**Quoted text**
One of those SUN pizza boxes held out so long that the bearings on the drives were completely worn out, everything was moved onto a different machine and when it was powered down you could hear the harddrives have a most horrible crash. The drives would not even spin when powered up again.


I have some concerns about the future of the OS. It seems that the author in involved in many other ambitious projects (sway, hare, sourcehut...). I am not sure how sustainable it is to keep up with all of them. Anyway congrats for the milestone and best of luck moving forward!!


It can be sustainable when you hand over projects if you feel you accomplished everything you set out to do: https://drewdevault.com/2020/10/23/Im-handing-wlroots-and-sw...


From what I've experienced from (very limited) involvement in one of those projects is that he puts a lot of effort into onboarding and investing in new contributors.



Not to be confused with the other Helios OS - https://github.com/axelmuhr/Helios-NG


Good point. I wrote about that recently:

https://www.theregister.com/2021/12/06/heliosng/

Very interesting OS that is FOSS now. By v3 it ran on multiple CPU architectures. With some of the manycore CPUs appearing in recent years, this is crying out for a revival.


Yes. It'd be a shame if this effort were to continue to use the same name, especially given they're both operating systems.

Drew?


The name of the complete system is called Ares, and Helios is a small component of that. Essentially, to most people, it's an implementation detail/internal codename that will not really see much use for marketing efforts.

It does not look like the other Helios project is going anywhere, so I'm not too concerned with the naming conflict right now.


The other "Helios" project was a commercial operating system from Perihelion Software, which was subsequently kinda open sourced after the company went bust (which is the GitHub repo posted).

There are a couple of books about it from Prentice-Hall: ISBN 0-13-381237-5 and ISBN 0-13-386004-3, plus various academic papers, commercial software for the OS (mostly development tools), open source software (X11, gcc, other stuff), etc, etc.

**Dataset extract**
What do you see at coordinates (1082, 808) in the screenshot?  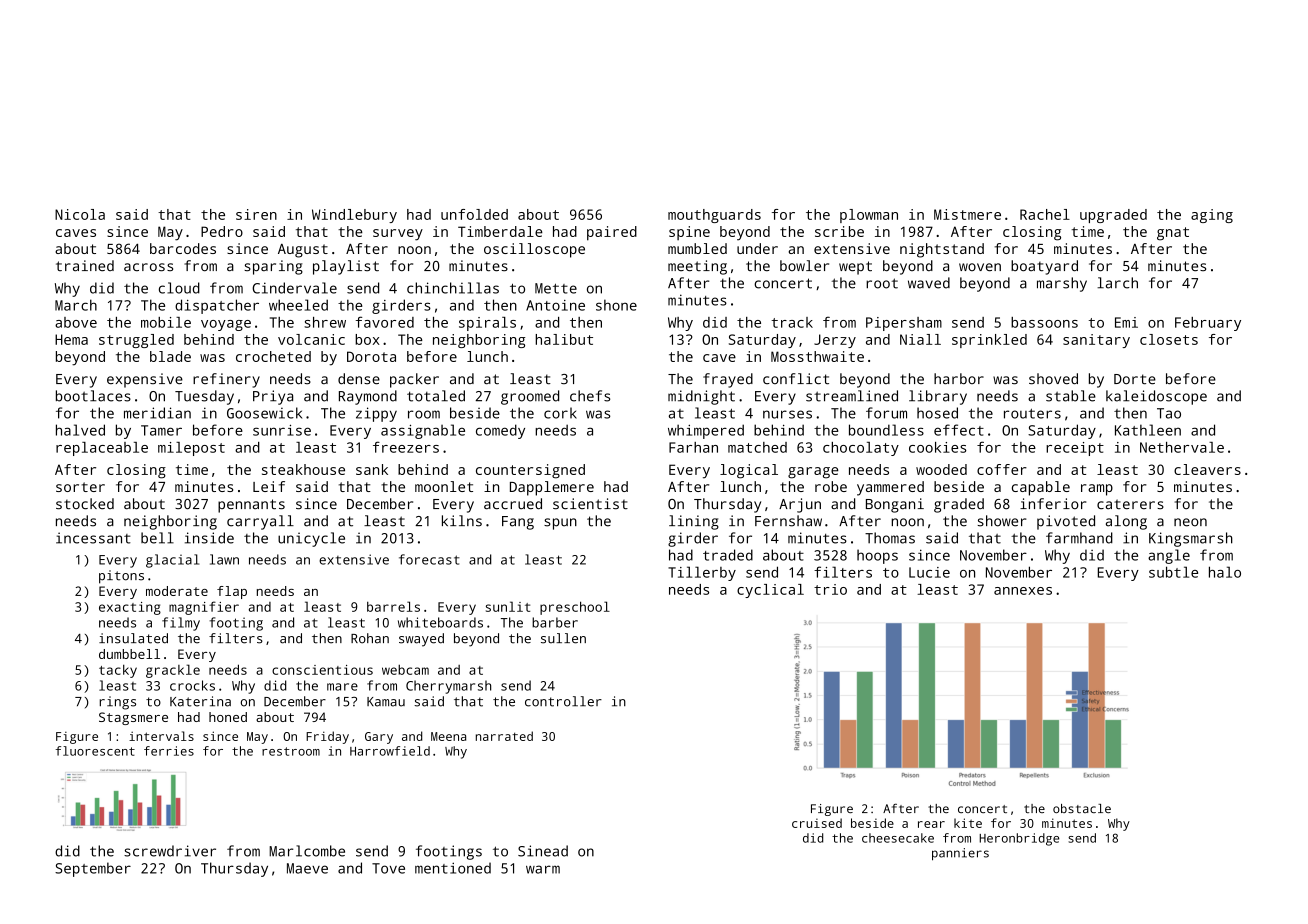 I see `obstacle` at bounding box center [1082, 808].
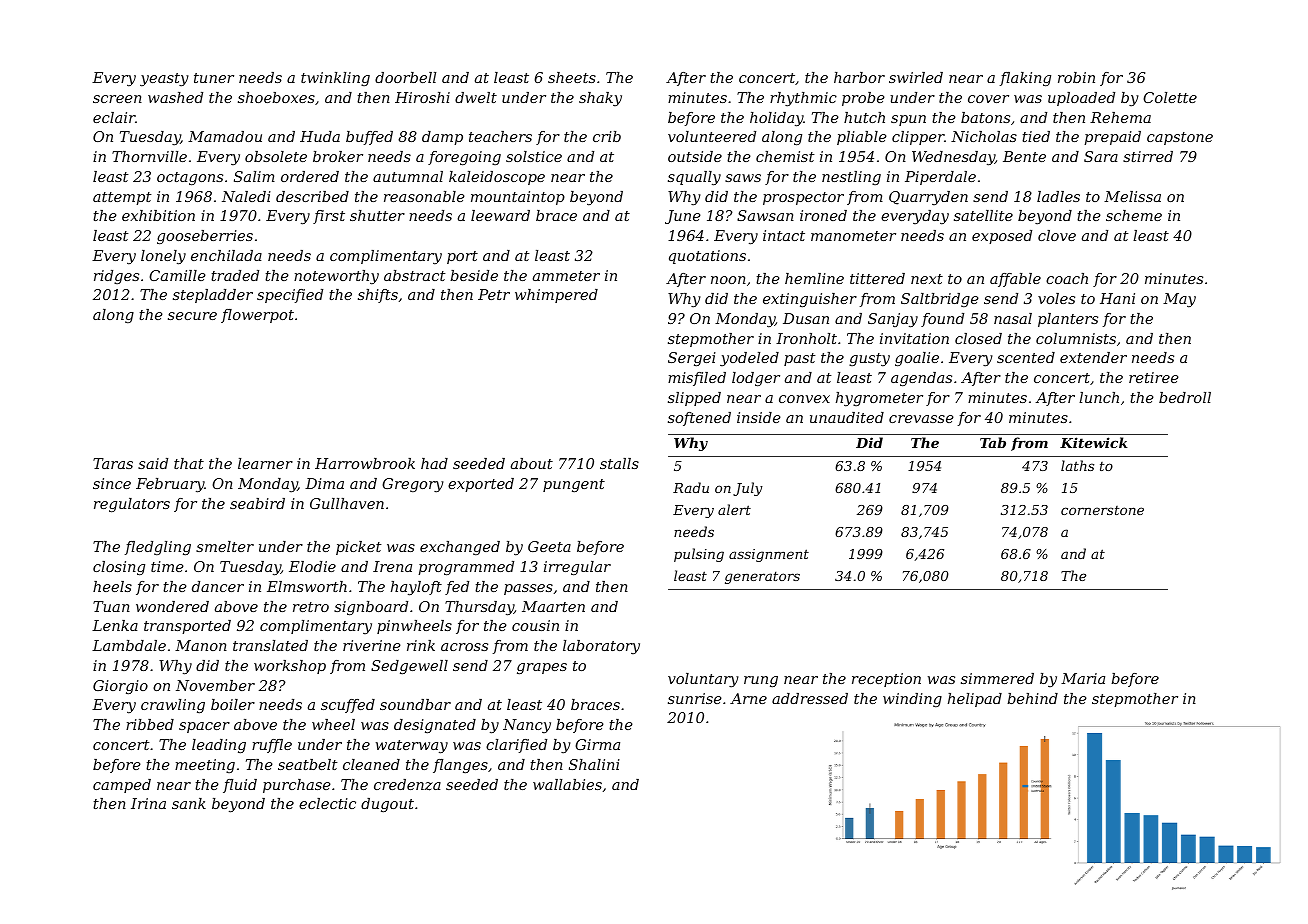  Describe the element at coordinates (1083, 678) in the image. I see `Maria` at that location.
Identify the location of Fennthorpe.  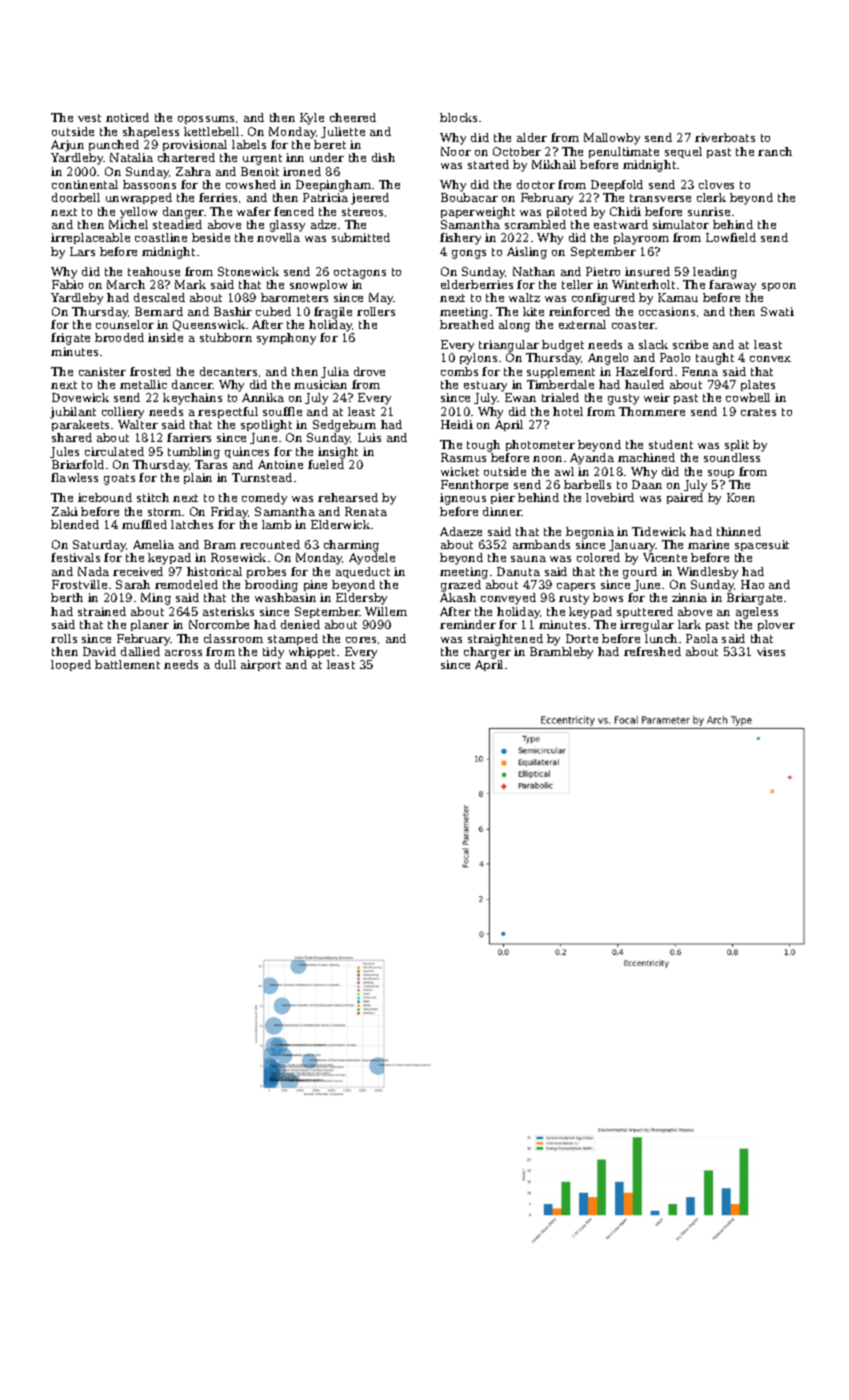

**Directive**
In the forum thread about Helios, what is the name of the complete system that Helios is a small component of?

**Expected answer**
Ares